▸ **Material for the task**
==============================

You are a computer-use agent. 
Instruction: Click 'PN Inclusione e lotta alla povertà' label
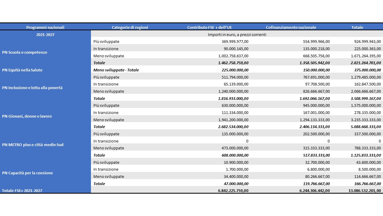coord(32,88)
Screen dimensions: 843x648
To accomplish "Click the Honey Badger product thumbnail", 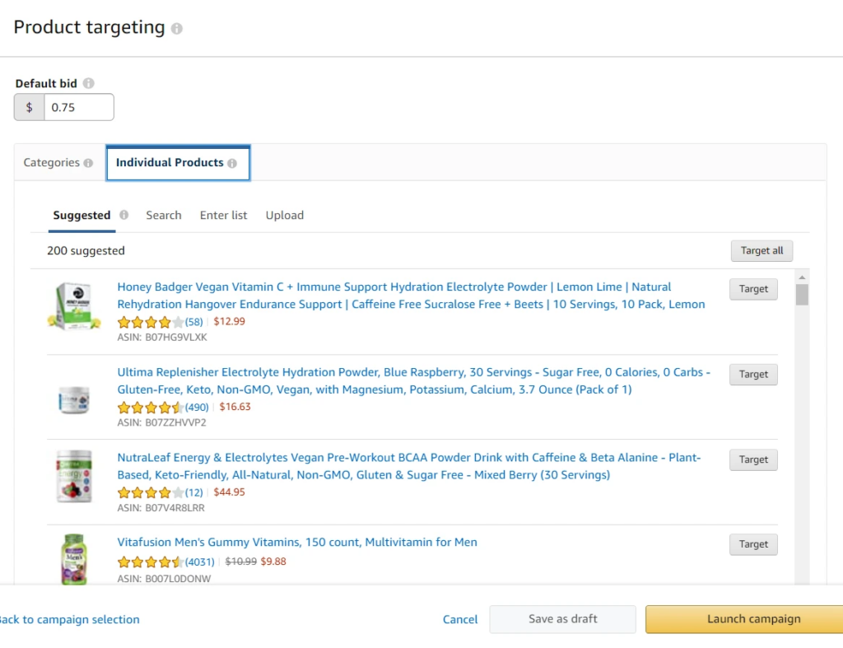I will pyautogui.click(x=74, y=305).
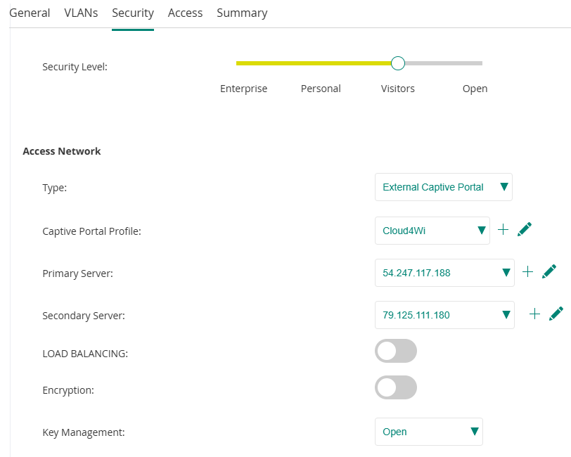571x457 pixels.
Task: Expand the Captive Portal Profile dropdown
Action: pyautogui.click(x=432, y=231)
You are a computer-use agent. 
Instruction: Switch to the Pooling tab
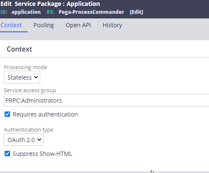click(43, 25)
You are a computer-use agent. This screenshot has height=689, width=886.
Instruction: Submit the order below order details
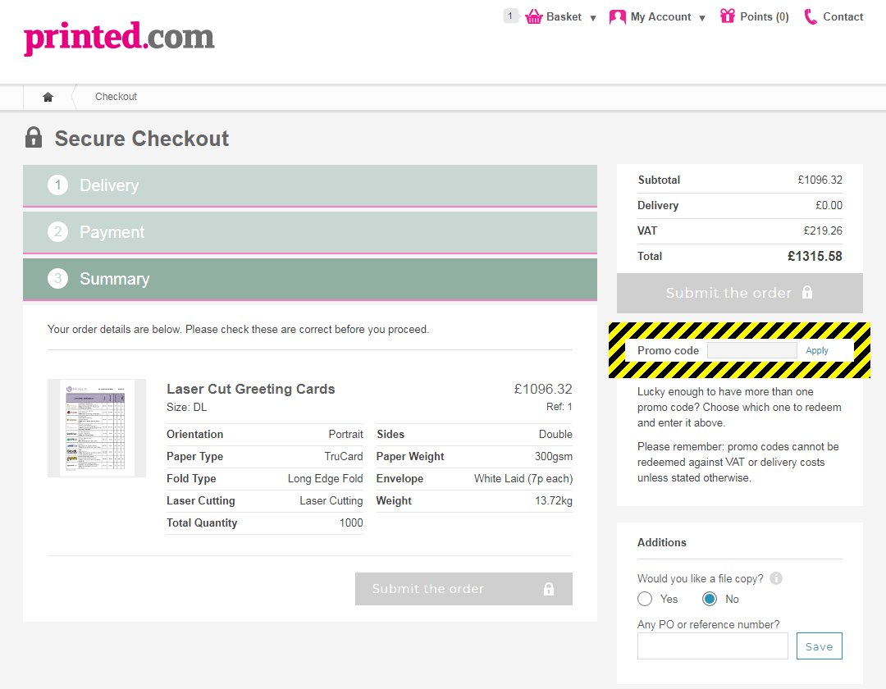coord(464,589)
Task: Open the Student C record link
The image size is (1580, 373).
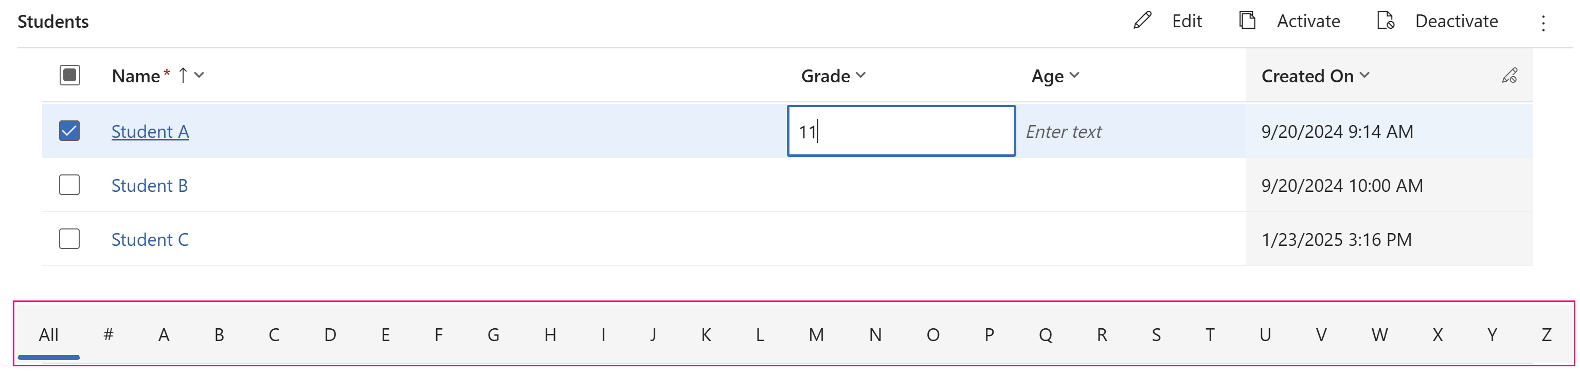Action: pyautogui.click(x=150, y=239)
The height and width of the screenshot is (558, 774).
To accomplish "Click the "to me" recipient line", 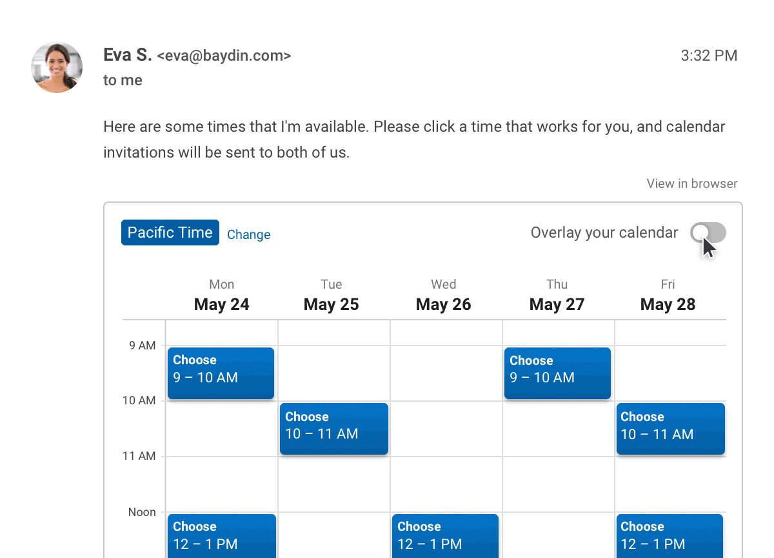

==============================

▸ **Exercise instructions**
Copy out every line of the listing that contains the string "width".

▸ **Response area**
You are a computer-use agent. This screenshot has height=689, width=886.
The height and width of the screenshot is (558, 774).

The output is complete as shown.